Yine Camia medyasına yansıyan boyutlarına baktığımızda 2015 yılında Ermeni diasporasının yürüteceği “Türkiye aleyhtarı” eylemlerle paralellik kurmakta beis görmeyen bir “Camia dili” oluşacağı kesin gibi gözüküyor. Dün Camia mensubu bir yazar, “vatan haini” diye suçlanma ihtimalini de var sayarak Independent gazetesinin Netanyahu ile Davutoğlu’nu birlikte zikreden, “devleti 20. yüzyılın ilk islamcı vahşetinden -bir buçuk milyon Ermeni’nin soykırımla katledilmesinden- sorumlu olan, hükümetinin de IŞİD’in Suriye ve Irak’ta güçlenmesinde suç ortağı olan Türkiye Başbakanı Ahmet Davutoğlu” şeklindeki bir yorumunu sütununa kısmen paylaşarak taşımaktan kaçınmadı. Düşeceği tek not, burada Ahmet Davutoğlu’nun ismi yerine Tayyip Erdoğan isminin yer almasıydı.
Anlaşılıyor ki, Camia’nın karar merkezlerinde, pazar günkü yazımda ifade ettiğim gibi içeride halk oyu geriletilemediği için Türkiye’yi ve Erdoğan’ı uluslararası bir kuşatma ile dize getirme hesabı yapılıyor. Bu hesap, evet, Türkiye’yi vurmaya kadar uzanıyor.

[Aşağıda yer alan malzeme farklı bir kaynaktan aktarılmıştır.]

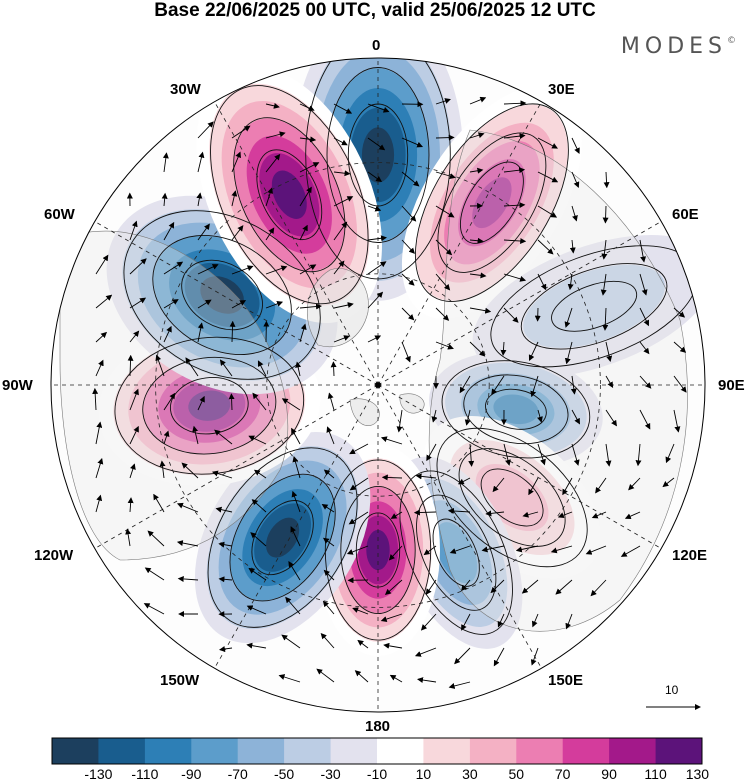  What do you see at coordinates (236, 304) in the screenshot?
I see `meridian-line` at bounding box center [236, 304].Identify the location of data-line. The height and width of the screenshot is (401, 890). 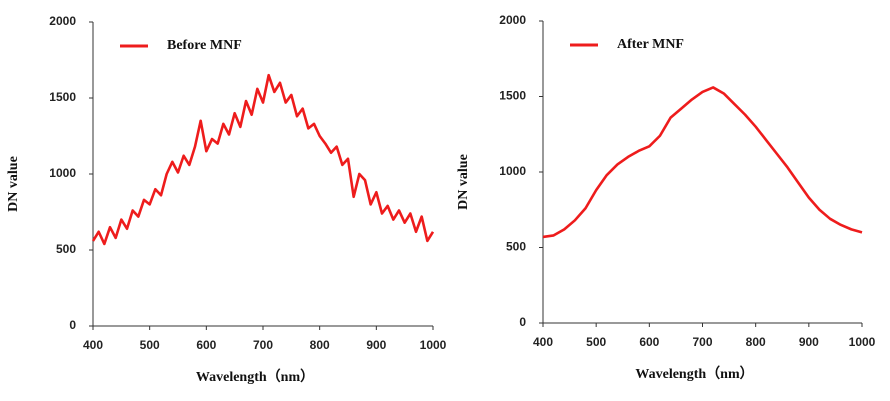
(702, 162).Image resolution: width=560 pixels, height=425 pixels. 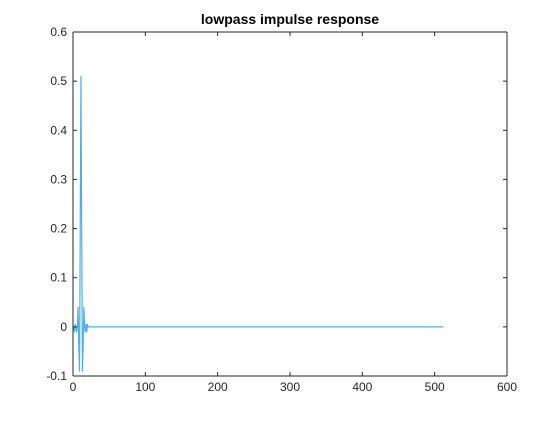 What do you see at coordinates (58, 130) in the screenshot?
I see `y-tick-label: 0.4` at bounding box center [58, 130].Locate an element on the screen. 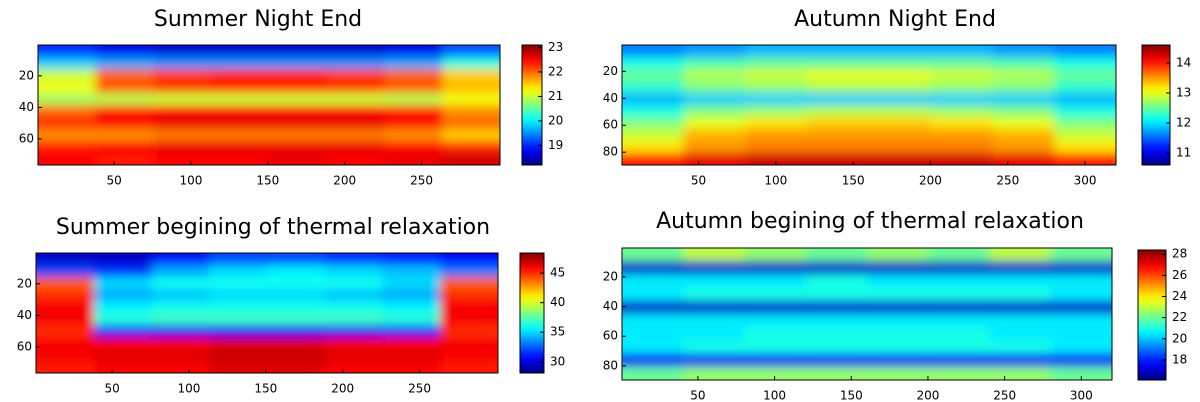 Image resolution: width=1200 pixels, height=402 pixels. x-tick-label: 250 is located at coordinates (420, 389).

Benim derdim, samimi halk topluluklarının kalbi bağlılık sebebiyle böyle bir hesabın malzemesi haline getirilmemesi arzusunda toplanıyor. Dün Liberal parti başkanının mitingine cemaat mensuplarını taşımak da yanlıştı, bugün Türkiye aleyhtarı lobi faaliyetlerine cemaatten insan ve para kaynağı aktarmak da.